(TASK INPUTS Opens)

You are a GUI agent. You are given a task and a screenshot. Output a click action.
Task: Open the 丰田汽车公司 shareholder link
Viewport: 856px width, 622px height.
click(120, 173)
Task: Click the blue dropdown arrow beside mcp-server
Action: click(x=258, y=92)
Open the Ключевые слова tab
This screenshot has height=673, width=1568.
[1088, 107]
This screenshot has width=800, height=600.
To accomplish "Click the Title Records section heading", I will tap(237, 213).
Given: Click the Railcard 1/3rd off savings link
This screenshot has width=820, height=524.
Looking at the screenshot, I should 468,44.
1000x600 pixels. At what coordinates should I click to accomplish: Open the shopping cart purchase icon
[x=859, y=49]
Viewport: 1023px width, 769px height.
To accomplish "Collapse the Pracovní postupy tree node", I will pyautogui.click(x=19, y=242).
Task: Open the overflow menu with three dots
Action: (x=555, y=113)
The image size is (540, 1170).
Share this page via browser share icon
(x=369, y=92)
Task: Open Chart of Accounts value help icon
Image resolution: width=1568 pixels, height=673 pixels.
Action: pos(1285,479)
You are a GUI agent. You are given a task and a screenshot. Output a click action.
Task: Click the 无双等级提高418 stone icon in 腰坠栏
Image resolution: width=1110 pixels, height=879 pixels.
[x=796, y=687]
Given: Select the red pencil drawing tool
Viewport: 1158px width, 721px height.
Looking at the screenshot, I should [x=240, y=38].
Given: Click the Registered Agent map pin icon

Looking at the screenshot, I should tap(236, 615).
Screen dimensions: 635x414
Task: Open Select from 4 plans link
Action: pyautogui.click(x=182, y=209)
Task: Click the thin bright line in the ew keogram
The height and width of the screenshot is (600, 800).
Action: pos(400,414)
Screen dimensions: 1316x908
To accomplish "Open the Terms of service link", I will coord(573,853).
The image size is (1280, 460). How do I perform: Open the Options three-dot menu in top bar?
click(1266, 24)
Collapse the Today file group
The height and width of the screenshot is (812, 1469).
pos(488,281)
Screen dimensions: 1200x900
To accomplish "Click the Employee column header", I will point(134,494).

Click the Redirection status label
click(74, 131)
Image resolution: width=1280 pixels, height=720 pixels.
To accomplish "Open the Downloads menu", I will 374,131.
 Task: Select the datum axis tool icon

(TASK INPUTS Closes)

● **ABOUT THIS TASK**
Print every record exactly as it was given.

● **RESPONSE FOR THIS EXERCISE**
You are a GUI agent. You are given a task and a screenshot. Output a click action.
Task: Open the 丰田汽车公司 shareholder link
Viewport: 856px width, 622px height.
click(120, 173)
Task: Click the blue dropdown arrow beside mcp-server
Action: click(x=258, y=92)
Open the Ключевые слова tab
This screenshot has height=673, width=1568.
[1088, 107]
This screenshot has width=800, height=600.
To accomplish "Click the Title Records section heading", I will tap(237, 213).
Given: Click the Railcard 1/3rd off savings link
This screenshot has width=820, height=524.
Looking at the screenshot, I should 468,44.
1000x600 pixels. At what coordinates should I click to accomplish: Open the shopping cart purchase icon
[x=859, y=49]
Viewport: 1023px width, 769px height.
To accomplish "Collapse the Pracovní postupy tree node", I will pyautogui.click(x=19, y=242).
Task: Open the overflow menu with three dots
Action: (x=555, y=113)
The image size is (540, 1170).
Share this page via browser share icon
(x=369, y=92)
Task: Open Chart of Accounts value help icon
Image resolution: width=1568 pixels, height=673 pixels.
Action: pos(1285,479)
You are a GUI agent. You are given a task and a screenshot. Output a click action.
Task: Click the 无双等级提高418 stone icon in 腰坠栏
Image resolution: width=1110 pixels, height=879 pixels.
[x=796, y=687]
Given: Select the red pencil drawing tool
Viewport: 1158px width, 721px height.
Looking at the screenshot, I should [x=240, y=38].
Given: Click the Registered Agent map pin icon

Looking at the screenshot, I should tap(236, 615).
Screen dimensions: 635x414
Task: Open Select from 4 plans link
Action: pyautogui.click(x=182, y=209)
Task: Click the thin bright line in the ew keogram
The height and width of the screenshot is (600, 800).
Action: pos(400,414)
Screen dimensions: 1316x908
To accomplish "Open the Terms of service link", I will coord(573,853).
The image size is (1280, 460). How do I perform: Open the Options three-dot menu in top bar?
click(1266, 24)
Collapse the Today file group
The height and width of the screenshot is (812, 1469).
pos(488,281)
Screen dimensions: 1200x900
To accomplish "Click the Employee column header", I will point(134,494).

Click the Redirection status label
click(74, 131)
Image resolution: width=1280 pixels, height=720 pixels.
To accomplish "Open the Downloads menu", I will 374,131.
 Task: Select the datum axis tool icon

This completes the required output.